## The problem
Print every entry below exactly, leaving out the pictures.

....................

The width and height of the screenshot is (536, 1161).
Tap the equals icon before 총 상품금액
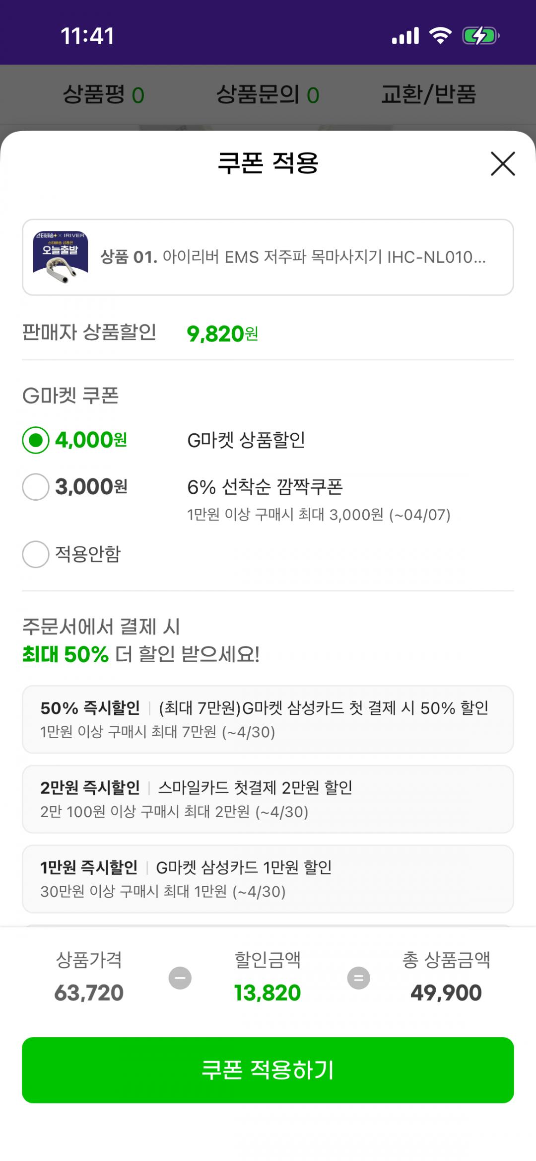[x=358, y=978]
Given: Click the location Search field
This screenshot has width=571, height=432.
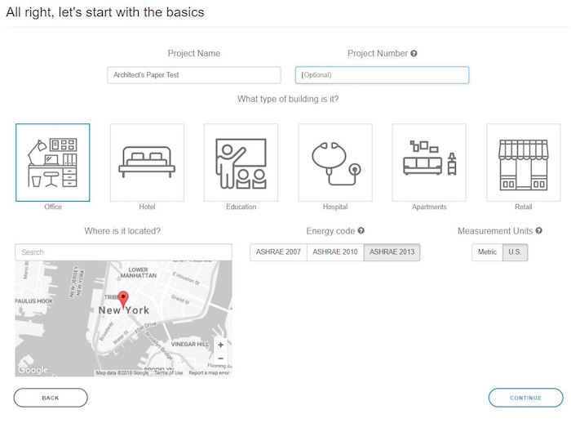Looking at the screenshot, I should [123, 252].
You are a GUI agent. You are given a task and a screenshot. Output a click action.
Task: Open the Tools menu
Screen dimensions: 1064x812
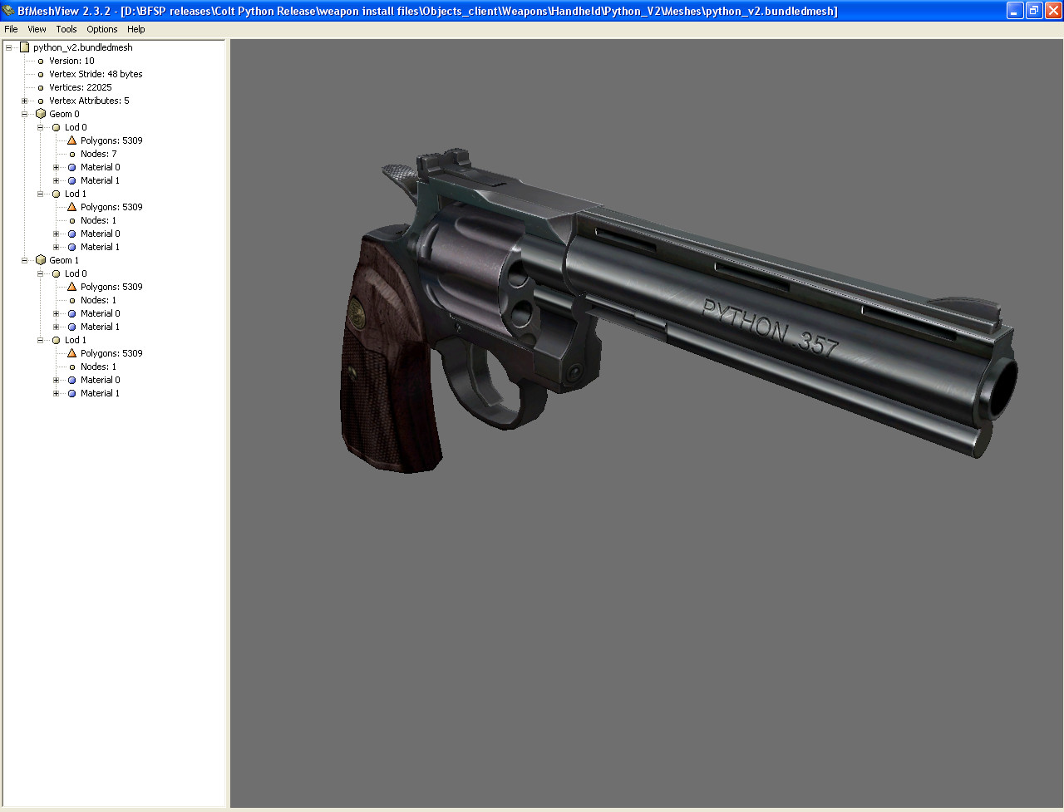pyautogui.click(x=66, y=29)
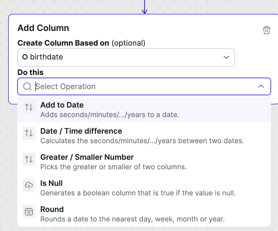This screenshot has height=231, width=278.
Task: Click the Create Column Based on label
Action: 63,43
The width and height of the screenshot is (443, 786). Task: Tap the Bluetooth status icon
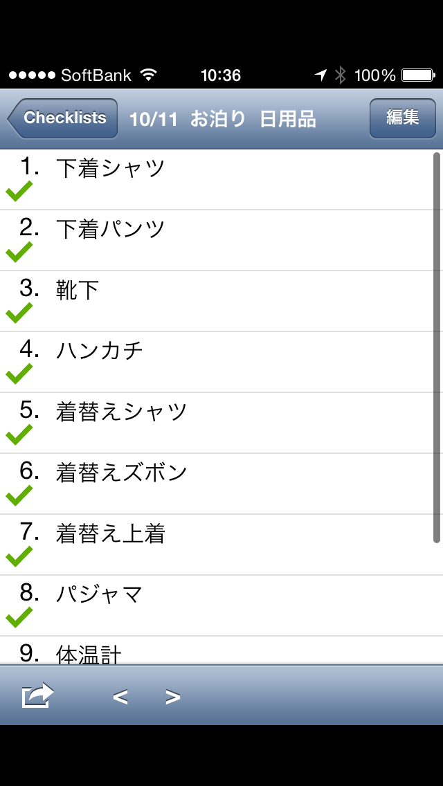(340, 75)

....................

## Response to the exercise
The width and height of the screenshot is (536, 1161).
Tap the equals icon before 총 상품금액
[x=358, y=978]
Given: Click the location Search field
This screenshot has width=571, height=432.
Looking at the screenshot, I should [123, 252].
You are a GUI agent. You are given a task and a screenshot. Output a click action.
Task: Open the Tools menu
Screen dimensions: 1064x812
pyautogui.click(x=66, y=29)
This screenshot has height=231, width=278.
Task: Click the Create Column Based on label
Action: 63,43
The width and height of the screenshot is (443, 786). Task: Tap the Bluetooth status icon
(340, 75)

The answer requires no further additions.